### Document section
□ □ □ □ □

# How to disable backlight when laptop work on battery?



## User7 (Sep 27, 2015)

Like a title.


----------



## ANOKNUSA (Sep 27, 2015)

What do you mean by "disable backlight?" You need the backlight to read the screen.


----------



## User7 (Sep 27, 2015)

No completely disable, mental shortcut  Linux or other windows when AC is unplugged, Brightness Control self power by give less light on screen. How to do it on FreeBSD? Because is no any difference between AC and Battery.


----------



## tobik@ (Sep 27, 2015)

Do you use any desktop environment like XFCE, MATE or GNOME? They all have power managers that do this for you. Of course I don't know if they even work correctly on FreeBSD.

□ □ □ □ □

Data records
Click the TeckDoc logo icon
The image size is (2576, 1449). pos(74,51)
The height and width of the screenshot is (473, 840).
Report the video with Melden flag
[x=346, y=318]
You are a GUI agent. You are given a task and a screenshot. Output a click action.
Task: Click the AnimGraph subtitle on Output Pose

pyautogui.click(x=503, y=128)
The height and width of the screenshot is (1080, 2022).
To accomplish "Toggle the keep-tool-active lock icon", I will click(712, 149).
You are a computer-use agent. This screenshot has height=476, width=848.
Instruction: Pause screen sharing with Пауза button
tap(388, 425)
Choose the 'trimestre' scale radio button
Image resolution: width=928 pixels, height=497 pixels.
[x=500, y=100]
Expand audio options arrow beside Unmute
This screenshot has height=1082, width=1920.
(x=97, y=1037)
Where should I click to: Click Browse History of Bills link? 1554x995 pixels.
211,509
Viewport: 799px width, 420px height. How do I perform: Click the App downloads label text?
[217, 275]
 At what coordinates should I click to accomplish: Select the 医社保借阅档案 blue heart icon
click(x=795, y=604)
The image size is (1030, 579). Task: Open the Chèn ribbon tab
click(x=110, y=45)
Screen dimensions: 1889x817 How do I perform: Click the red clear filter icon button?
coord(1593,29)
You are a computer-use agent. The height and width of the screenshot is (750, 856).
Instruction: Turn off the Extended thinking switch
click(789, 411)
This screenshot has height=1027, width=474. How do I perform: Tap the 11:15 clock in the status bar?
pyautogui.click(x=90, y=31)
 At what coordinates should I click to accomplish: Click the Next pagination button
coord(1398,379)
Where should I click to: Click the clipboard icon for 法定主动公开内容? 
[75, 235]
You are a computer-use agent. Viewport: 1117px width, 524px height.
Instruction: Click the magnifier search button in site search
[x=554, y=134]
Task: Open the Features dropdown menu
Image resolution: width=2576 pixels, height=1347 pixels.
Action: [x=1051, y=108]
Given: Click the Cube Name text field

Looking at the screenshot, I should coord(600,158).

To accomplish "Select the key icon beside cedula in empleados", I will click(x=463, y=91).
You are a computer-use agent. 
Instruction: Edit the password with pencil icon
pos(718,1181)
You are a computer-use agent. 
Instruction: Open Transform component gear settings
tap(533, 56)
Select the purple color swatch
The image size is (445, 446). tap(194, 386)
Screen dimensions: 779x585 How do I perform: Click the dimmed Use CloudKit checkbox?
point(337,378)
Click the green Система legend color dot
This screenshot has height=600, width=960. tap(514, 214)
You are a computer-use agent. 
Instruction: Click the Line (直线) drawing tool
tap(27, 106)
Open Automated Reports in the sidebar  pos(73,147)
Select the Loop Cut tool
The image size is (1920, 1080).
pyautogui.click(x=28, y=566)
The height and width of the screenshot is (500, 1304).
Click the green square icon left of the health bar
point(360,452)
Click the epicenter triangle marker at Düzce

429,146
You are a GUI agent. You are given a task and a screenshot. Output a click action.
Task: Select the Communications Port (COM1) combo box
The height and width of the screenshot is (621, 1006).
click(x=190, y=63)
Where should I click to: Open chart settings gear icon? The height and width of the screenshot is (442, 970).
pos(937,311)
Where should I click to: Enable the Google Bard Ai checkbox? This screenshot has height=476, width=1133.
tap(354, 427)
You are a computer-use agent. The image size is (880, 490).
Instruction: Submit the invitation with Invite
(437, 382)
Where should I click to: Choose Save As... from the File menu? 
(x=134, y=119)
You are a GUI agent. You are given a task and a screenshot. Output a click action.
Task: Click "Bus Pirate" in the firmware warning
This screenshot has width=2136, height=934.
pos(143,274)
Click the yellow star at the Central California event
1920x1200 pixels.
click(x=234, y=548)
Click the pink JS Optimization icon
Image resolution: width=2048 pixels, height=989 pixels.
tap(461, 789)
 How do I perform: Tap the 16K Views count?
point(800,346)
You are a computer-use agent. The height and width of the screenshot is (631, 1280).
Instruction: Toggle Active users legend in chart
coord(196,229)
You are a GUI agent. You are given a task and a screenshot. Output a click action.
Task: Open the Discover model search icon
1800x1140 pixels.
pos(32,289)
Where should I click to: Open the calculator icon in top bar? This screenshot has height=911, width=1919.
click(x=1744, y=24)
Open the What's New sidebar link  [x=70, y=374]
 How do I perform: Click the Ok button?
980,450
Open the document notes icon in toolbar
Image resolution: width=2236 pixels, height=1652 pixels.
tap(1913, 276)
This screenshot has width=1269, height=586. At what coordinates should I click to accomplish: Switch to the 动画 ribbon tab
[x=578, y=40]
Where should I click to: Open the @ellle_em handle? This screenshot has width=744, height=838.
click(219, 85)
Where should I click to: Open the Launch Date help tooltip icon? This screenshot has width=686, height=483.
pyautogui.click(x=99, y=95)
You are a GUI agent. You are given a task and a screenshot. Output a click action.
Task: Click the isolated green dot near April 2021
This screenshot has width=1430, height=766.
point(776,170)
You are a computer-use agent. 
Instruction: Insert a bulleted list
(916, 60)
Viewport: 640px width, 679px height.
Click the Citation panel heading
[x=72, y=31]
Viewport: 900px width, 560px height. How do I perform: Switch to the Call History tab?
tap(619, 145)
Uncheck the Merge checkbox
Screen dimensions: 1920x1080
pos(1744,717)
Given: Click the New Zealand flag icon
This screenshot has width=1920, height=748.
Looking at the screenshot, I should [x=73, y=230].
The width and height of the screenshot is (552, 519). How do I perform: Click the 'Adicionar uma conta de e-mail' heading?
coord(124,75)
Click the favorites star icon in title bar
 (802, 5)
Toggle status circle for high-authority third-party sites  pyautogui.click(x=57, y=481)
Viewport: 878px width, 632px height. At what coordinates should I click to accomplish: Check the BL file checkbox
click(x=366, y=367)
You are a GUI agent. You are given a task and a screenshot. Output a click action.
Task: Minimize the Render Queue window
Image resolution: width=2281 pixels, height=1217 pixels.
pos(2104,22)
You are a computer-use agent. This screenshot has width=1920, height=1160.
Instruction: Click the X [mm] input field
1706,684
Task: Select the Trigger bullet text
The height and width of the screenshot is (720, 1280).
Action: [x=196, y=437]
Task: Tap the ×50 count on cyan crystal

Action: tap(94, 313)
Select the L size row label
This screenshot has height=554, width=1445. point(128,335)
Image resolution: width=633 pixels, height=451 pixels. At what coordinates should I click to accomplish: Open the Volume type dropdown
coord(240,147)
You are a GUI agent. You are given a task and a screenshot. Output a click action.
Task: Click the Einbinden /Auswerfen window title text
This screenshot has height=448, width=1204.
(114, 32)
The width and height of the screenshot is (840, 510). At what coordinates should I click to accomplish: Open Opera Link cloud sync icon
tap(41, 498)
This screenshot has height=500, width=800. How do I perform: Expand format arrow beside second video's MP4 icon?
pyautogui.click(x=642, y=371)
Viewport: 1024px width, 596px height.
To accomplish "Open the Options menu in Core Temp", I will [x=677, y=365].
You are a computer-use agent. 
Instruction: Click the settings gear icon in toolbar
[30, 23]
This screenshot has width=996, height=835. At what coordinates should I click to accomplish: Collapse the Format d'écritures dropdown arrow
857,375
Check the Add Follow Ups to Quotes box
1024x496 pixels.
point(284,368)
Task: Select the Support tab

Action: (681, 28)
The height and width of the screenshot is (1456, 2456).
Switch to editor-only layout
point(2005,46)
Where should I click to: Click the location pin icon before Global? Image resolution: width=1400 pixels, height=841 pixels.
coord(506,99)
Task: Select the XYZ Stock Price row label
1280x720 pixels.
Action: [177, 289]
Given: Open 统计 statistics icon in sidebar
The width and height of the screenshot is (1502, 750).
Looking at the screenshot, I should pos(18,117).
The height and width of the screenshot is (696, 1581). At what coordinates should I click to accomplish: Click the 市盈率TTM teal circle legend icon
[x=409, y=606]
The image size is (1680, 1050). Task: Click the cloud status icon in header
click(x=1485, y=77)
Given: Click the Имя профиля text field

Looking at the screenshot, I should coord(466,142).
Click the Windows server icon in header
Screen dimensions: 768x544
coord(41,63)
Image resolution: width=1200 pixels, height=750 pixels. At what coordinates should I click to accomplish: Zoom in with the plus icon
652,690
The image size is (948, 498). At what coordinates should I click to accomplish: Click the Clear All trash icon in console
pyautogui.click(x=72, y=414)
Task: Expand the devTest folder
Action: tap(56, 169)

□ □ □ □ □

### What to do
(1) Pull out every line of the records that contains the string "toolbar", treating uppercase and lowercase as different.
(2) Write the next part of the forum thread about lowering the laptop backlight on battery power, picking up after its last post.
The forum thread and the records have no connection to each other.

### Responses
(1)
Open the document notes icon in toolbar
Instruction: Click the settings gear icon in toolbar

(2)
Another way would be to use devd(8) to run a script when you unplug your charger. The script would then need to set the brightness accordingly. There is an example devd entry at the end of /etc/devd.conf for this.

Anyway this probably a moot point if your laptop does not detect the AC state correctly as you mentioned in Thread laptop-do-not-detect-ac-charger.53367.


----------



## User7 (Sep 27, 2015)

> Do you use any desktop environment like XFCE, MATE or GNOME?



KDE4


----------



## hwagemann (Sep 30, 2015)

Hello User7,

Why so stingy with info about your hardware?

Kind regards,
  Holger


----------



## User7 (Sep 30, 2015)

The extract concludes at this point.